**YOUR TASK**
Reproduce the following data verbatim, line for line, with no changes.

■ ■ ■ ■ ■

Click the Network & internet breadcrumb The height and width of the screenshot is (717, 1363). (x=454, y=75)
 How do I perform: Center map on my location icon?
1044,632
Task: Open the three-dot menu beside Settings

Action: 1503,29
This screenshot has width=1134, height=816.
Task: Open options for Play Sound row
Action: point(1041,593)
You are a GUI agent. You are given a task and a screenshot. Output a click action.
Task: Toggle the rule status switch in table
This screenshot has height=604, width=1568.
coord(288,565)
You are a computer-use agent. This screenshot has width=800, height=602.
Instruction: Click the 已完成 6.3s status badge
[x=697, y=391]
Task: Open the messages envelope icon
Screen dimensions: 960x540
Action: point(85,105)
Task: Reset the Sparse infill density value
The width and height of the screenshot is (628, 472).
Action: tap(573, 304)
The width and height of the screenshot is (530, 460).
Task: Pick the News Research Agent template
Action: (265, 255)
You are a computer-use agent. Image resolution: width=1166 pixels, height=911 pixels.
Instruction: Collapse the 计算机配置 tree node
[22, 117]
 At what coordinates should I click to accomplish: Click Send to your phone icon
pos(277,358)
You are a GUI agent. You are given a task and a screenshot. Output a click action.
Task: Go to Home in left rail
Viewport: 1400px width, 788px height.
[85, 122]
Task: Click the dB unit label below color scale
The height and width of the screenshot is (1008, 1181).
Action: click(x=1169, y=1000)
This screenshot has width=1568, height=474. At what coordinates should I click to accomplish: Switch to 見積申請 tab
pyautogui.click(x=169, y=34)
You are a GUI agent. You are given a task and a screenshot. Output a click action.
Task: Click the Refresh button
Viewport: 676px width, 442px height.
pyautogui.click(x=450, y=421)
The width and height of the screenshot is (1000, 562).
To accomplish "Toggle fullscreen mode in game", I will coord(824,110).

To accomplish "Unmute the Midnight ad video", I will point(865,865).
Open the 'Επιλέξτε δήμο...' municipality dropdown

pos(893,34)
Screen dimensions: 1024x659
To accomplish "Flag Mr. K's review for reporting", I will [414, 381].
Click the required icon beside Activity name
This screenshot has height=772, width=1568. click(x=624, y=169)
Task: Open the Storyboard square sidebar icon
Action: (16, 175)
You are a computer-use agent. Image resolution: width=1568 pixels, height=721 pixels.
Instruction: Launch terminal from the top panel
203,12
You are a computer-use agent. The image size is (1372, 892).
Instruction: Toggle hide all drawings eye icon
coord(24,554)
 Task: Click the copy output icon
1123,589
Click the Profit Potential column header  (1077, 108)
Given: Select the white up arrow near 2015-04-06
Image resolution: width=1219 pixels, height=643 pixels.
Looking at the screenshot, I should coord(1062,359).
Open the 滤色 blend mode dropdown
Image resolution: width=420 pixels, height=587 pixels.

■ ■ ■ ■ ■

**ANSWER TO THE EXERCISE**
Click the Network & internet breadcrumb The height and width of the screenshot is (717, 1363). (x=454, y=75)
 How do I perform: Center map on my location icon?
1044,632
Task: Open the three-dot menu beside Settings

Action: 1503,29
This screenshot has width=1134, height=816.
Task: Open options for Play Sound row
Action: point(1041,593)
You are a GUI agent. You are given a task and a screenshot. Output a click action.
Task: Toggle the rule status switch in table
This screenshot has height=604, width=1568.
coord(288,565)
You are a computer-use agent. This screenshot has width=800, height=602.
Instruction: Click the 已完成 6.3s status badge
[x=697, y=391]
Task: Open the messages envelope icon
Screen dimensions: 960x540
Action: point(85,105)
Task: Reset the Sparse infill density value
The width and height of the screenshot is (628, 472).
Action: tap(573, 304)
The width and height of the screenshot is (530, 460).
Task: Pick the News Research Agent template
Action: (265, 255)
You are a computer-use agent. Image resolution: width=1166 pixels, height=911 pixels.
Instruction: Collapse the 计算机配置 tree node
[22, 117]
 At what coordinates should I click to accomplish: Click Send to your phone icon
pos(277,358)
You are a GUI agent. You are given a task and a screenshot. Output a click action.
Task: Go to Home in left rail
Viewport: 1400px width, 788px height.
[85, 122]
Task: Click the dB unit label below color scale
The height and width of the screenshot is (1008, 1181).
Action: click(x=1169, y=1000)
This screenshot has width=1568, height=474. At what coordinates should I click to accomplish: Switch to 見積申請 tab
pyautogui.click(x=169, y=34)
You are a GUI agent. You are given a task and a screenshot. Output a click action.
Task: Click the Refresh button
Viewport: 676px width, 442px height.
pyautogui.click(x=450, y=421)
The width and height of the screenshot is (1000, 562).
To accomplish "Toggle fullscreen mode in game", I will coord(824,110).

To accomplish "Unmute the Midnight ad video", I will point(865,865).
Open the 'Επιλέξτε δήμο...' municipality dropdown

pos(893,34)
Screen dimensions: 1024x659
To accomplish "Flag Mr. K's review for reporting", I will [414, 381].
Click the required icon beside Activity name
This screenshot has height=772, width=1568. click(x=624, y=169)
Task: Open the Storyboard square sidebar icon
Action: (16, 175)
You are a computer-use agent. Image resolution: width=1568 pixels, height=721 pixels.
Instruction: Launch terminal from the top panel
203,12
You are a computer-use agent. The image size is (1372, 892).
Instruction: Toggle hide all drawings eye icon
coord(24,554)
 Task: Click the copy output icon
1123,589
Click the Profit Potential column header  (1077, 108)
Given: Select the white up arrow near 2015-04-06
Image resolution: width=1219 pixels, height=643 pixels.
Looking at the screenshot, I should coord(1062,359).
Open the 滤色 blend mode dropdown
Image resolution: width=420 pixels, height=587 pixels.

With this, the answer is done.